Item: "Notice is hereby given that the regular meeting of the San Francisco Planning Commission for July l8, 2002 is canceled."

From the city's official Web site

IT IS NOW becoming increasingly clear just how far Mayor Willie Brown is willing to go to discredit the reform-minded San Francisco Board of Supervisors and the process of district elections that created it.

Despite his lame-duck status, Brown is acting as if he would like nothing better than to keep the supervisors simmering, then see them and their issues and causes go down in flames in the November election. It is a form of governing by bile and tantrum. Consider the following:

The supervisors tried to clean up Brown's Election Department mess with a measure approved by the voters last November to set up an independent Elections Commission.

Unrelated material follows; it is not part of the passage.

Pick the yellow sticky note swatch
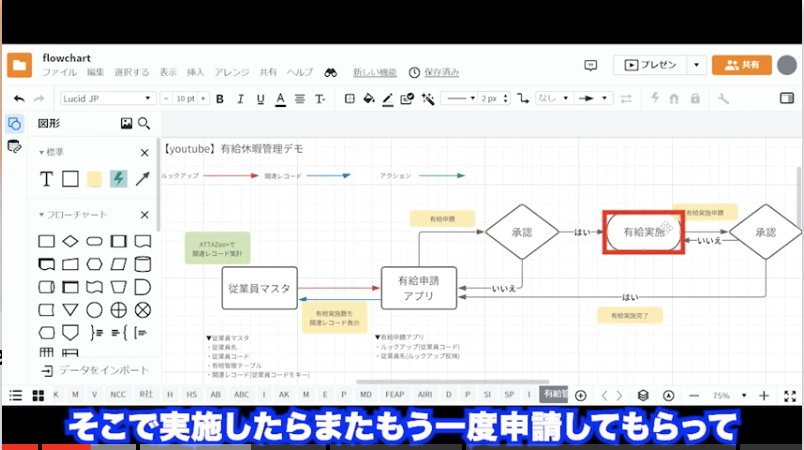 pos(94,179)
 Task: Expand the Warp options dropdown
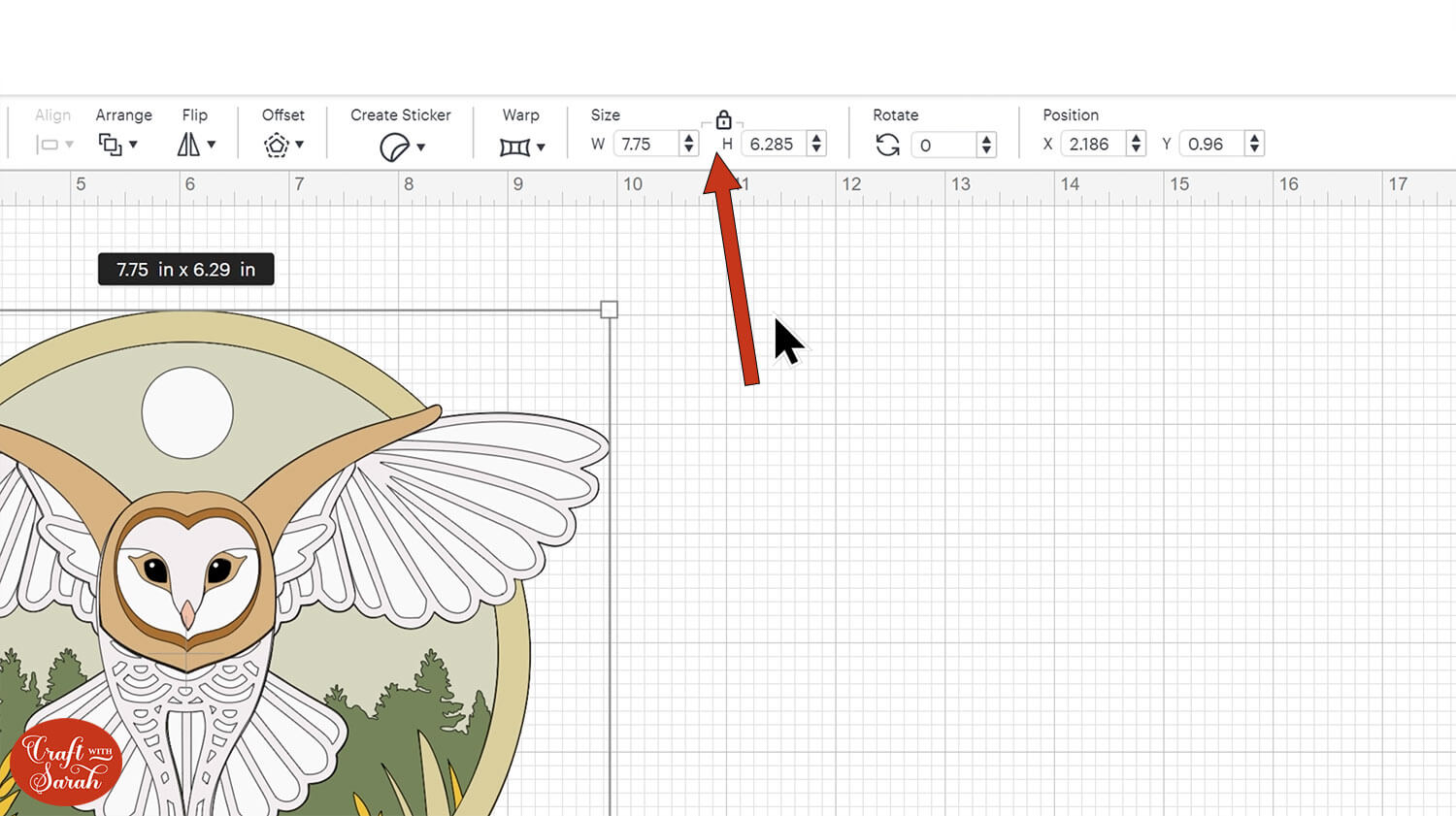[541, 147]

The newly formed commission then fired elections chief Tammy Haygood, for good reason, but Brown and allies urged her to play the race card and helped orchestrate a nasty campaign to get her job back and further poison the election process and quite possibly the upcoming November election.

Brown is now playing a childish game of chicken with the supervisors over the Planning Commission and Board of Permit Appeals appointments, created by Proposition D, passed in the March election, as a supervisorial move to reform a couple of mayoral fiefdoms. He put up the same cast of characters for the Planning Commission that created the problem in the first place, then yanked them off the table before the supervisors could vote on them. Two of the mayor's appointees, Hector Chinchilla and William Fay, should never be approved by the board. Chinchilla and Fay have walked in step with the well-connected lobbyists who greased the skids for a torrent of illegal live-work development approvals that contributed to rampant evictions, gentrification, and general upheaval in the city's neighborhoods (see "Giving Away the City," l0/l8/00).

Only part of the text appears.